Azhar does not qualify to be designated as a “terrorist” as his case “did not meet the requirements” of the UNSC, said China’s permanent representative to the UN Liu Jieyi to media, explaining his government’s decision to put Azhar’s blacklisting on “technical hold.”
China needs “more clarification, more evidence,” said Ruan Zongze, executive vice president of China Institute of International Studies and minister counselor at the Chinese Embassy in the United States.
Had Azhar been included in the UN blacklist, his funds, financial assets and economic resources worldwide would have been frozen.
A participant in the anti-Soviet jihad in Afghanistan, Azhar turned his attention to India in the 1990s when he was involved in the anti-India insurgency in Jammu and Kashmir. Indian authorities arrested him in 1994 but freed him in exchange for 155 passengers held hostage in an Indian Airlines aircraft IC814 that was hijacked to Kandahar in Afghanistan in December 1999.
Azhar founded the Jaish soon after and has since then plotted several major attacks in India including a suicide bombing of the Jammu and Kashmir legislative assembly in Srinagar in October 2001 and an attack on India’s parliament building in New Delhi in December that year. More recently, he is said to have masterminded the attack on the Indian Air Force forward base in Pathankot on January 3 and the Indian consulate in Mazar-e-Sharif in Afghanistan a day later.
Designated a terrorist organization in several countries including India, the US, United Kingdom, Australia and Canada, the Jaish was included in the UN’s al-Qaeda sanctions list in October 2002. However, thanks to China’s blocking of India’s move in the UN, the Jaish leader will stay out of the blacklist.
China’s decision is widely believed to be the outcome of its friendship with Pakistan.
Although Pakistan designated the Jaish as a terrorist organization in 2002, its intelligence agency, the Inter-Services Intelligence, has provided it with robust support. It encouraged Azhar’s founding of Jaish and has allowed him to operate freely on Pakistani soil. The Jaish is allowed to solicit funds through advertisements and public rallies. It operates not from remote forests but out of its 16-acre headquarters in Bahawalpur in Pakistan’s Punjab province.

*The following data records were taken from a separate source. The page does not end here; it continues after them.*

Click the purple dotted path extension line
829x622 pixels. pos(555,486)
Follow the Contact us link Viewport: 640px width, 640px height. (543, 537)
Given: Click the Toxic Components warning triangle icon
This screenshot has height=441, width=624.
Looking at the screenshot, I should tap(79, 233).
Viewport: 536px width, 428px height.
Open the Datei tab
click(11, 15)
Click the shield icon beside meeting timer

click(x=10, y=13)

This support has enabled the Jaish to grow quietly into one of Pakistan’s largest jihadist organizations. China’s recent decision at the UN will facilitate this growth further.
This is not the first time China has blocked UN action against a Pakistan-backed and anti-India terrorist organizations and their leaders. It has placed “technical holds” on India’s earlier attempts to have Azhar, the Lashkar-e-Toiba’s Abdur Rehman Makki and Azam Cheema and the Hizbul Mujahideen’s Syed Salahuddin included in the UN’s terrorist list.

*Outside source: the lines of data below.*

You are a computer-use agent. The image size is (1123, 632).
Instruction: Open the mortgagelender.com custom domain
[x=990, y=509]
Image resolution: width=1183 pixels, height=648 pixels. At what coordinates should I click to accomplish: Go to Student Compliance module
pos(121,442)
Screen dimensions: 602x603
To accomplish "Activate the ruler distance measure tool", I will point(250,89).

China placed “technical holds” repeatedly to block the listing of Jamaat-ud-Dawa (JuD), a front of the LeT, as a terrorist group. And it was only after the 2008 Mumbai attacks that China, anxious to avoid global isolation over the killing of 167 people in the attacks, voted in the UNSC to declare the JuD a terrorist organization and impose sanctions on its leaders.
Again, last year when India sought UN censure of Pakistan for releasing LeT commander and Mumbai attacks mastermind, Zaki-ur Rehman Lakhvi, China swiftly came to the defense of its all-weather friend. It imposed a “technical hold” on the Indian move to embarrass and isolate Pakistan.
Understandably, China’s moves in the UN to firewall Pakistan’s support to anti-India terrorist groups has ruffled feathers in Delhi. Not only is this undermining India’s effort to draw UN support for its campaign to weaken these terrorist groups but also it underscores China’s duplicitous approach to terrorism.
Beijing seeks global support for weakening militant Uighur Islamists but refrains from backing India’s efforts to weaken groups like the Jaish and the LeT.
Since 2007, India and China have engaged in joint counter-terrorism exercises. In November 2015, India and China issued a joint statement envisaging counter-terrorism co-operation, including “exchanging information on terrorist activities, terrorist groups and their linkages, exchanging experiences on anti-hijacking, hostage situations and other terrorism-related crimes and coordinating positions on anti-terrorism endeavors at regional and multilateral levels and supporting each other.”
China’s blocking of India’s bid to have the UN designate Azhar a terrorist reaffirms the fact that Sino-Indian counter-terrorism co-operation remains only on paper. Clearly, its friendship with Pakistan is standing in the way of China “supporting,” “coordinating positions” or cooperating meaningfully with India in tackling terrorism.